→ **Task description**
A word-for-word restatement of the full listing is required.

→ **Records supplied**
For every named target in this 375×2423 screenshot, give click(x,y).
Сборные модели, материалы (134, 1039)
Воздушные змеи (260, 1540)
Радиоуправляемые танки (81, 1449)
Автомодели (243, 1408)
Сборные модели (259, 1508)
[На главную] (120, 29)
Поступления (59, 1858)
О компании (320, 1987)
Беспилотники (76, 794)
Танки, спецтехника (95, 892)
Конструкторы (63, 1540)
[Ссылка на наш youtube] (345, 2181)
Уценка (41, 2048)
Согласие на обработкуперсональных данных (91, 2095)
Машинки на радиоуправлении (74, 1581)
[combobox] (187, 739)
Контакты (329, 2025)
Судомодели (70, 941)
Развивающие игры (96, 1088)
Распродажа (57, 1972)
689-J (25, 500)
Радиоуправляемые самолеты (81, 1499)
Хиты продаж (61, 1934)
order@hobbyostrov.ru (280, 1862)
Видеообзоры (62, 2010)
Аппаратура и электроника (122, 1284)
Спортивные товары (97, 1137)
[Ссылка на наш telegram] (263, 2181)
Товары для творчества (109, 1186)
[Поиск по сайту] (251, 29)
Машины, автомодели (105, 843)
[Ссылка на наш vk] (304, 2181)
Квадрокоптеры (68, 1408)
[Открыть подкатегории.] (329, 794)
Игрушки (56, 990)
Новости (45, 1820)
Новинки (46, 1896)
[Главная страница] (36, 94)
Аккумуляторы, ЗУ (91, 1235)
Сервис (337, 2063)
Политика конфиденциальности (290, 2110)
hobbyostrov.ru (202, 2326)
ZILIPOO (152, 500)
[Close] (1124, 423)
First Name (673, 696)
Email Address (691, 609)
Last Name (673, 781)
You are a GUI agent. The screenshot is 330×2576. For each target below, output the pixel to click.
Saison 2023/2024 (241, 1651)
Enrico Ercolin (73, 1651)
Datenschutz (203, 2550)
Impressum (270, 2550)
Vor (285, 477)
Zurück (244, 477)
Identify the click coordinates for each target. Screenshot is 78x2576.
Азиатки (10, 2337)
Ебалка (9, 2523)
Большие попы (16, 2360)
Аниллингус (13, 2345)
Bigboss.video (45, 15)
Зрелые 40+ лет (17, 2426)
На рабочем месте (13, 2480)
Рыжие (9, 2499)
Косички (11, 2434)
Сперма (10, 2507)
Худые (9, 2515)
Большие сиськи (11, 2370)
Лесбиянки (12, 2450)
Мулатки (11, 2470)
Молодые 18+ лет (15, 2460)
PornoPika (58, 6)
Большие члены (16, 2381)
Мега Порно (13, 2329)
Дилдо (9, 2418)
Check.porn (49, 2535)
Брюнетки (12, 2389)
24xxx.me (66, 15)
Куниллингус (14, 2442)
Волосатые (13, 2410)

→ **Response for this exercise**
For every named target in this 375×2423 screenshot, give click(x,y).
Сборные модели, материалы (134, 1039)
Воздушные змеи (260, 1540)
Радиоуправляемые танки (81, 1449)
Автомодели (243, 1408)
Сборные модели (259, 1508)
[На главную] (120, 29)
Поступления (59, 1858)
О компании (320, 1987)
Беспилотники (76, 794)
Танки, спецтехника (95, 892)
Конструкторы (63, 1540)
[Ссылка на наш youtube] (345, 2181)
Уценка (41, 2048)
Согласие на обработкуперсональных данных (91, 2095)
Машинки на радиоуправлении (74, 1581)
[combobox] (187, 739)
Контакты (329, 2025)
Судомодели (70, 941)
Развивающие игры (96, 1088)
Распродажа (57, 1972)
689-J (25, 500)
Радиоуправляемые самолеты (81, 1499)
Хиты продаж (61, 1934)
order@hobbyostrov.ru (280, 1862)
Видеообзоры (62, 2010)
Аппаратура и электроника (122, 1284)
Спортивные товары (97, 1137)
[Ссылка на наш telegram] (263, 2181)
Товары для творчества (109, 1186)
[Поиск по сайту] (251, 29)
Машины, автомодели (105, 843)
[Ссылка на наш vk] (304, 2181)
Квадрокоптеры (68, 1408)
[Открыть подкатегории.] (329, 794)
Игрушки (56, 990)
Новости (45, 1820)
Новинки (46, 1896)
[Главная страница] (36, 94)
Аккумуляторы, ЗУ (91, 1235)
Сервис (337, 2063)
Политика конфиденциальности (290, 2110)
hobbyostrov.ru (202, 2326)
ZILIPOO (152, 500)
[Close] (1124, 423)
First Name (673, 696)
Email Address (691, 609)
Last Name (673, 781)
You are a GUI agent. The screenshot is 330×2576. For each target below, output the pixel to click.
Saison 2023/2024 (241, 1651)
Enrico Ercolin (73, 1651)
Datenschutz (203, 2550)
Impressum (270, 2550)
Vor (285, 477)
Zurück (244, 477)
Identify the click coordinates for each target. Screenshot is 78x2576.
Азиатки (10, 2337)
Ебалка (9, 2523)
Большие попы (16, 2360)
Аниллингус (13, 2345)
Bigboss.video (45, 15)
Зрелые 40+ лет (17, 2426)
На рабочем месте (13, 2480)
Рыжие (9, 2499)
Косички (11, 2434)
Сперма (10, 2507)
Худые (9, 2515)
Большие сиськи (11, 2370)
Лесбиянки (12, 2450)
Мулатки (11, 2470)
Молодые 18+ лет (15, 2460)
PornoPika (58, 6)
Большие члены (16, 2381)
Мега Порно (13, 2329)
Дилдо (9, 2418)
Check.porn (49, 2535)
Брюнетки (12, 2389)
24xxx.me (66, 15)
Куниллингус (14, 2442)
Волосатые (13, 2410)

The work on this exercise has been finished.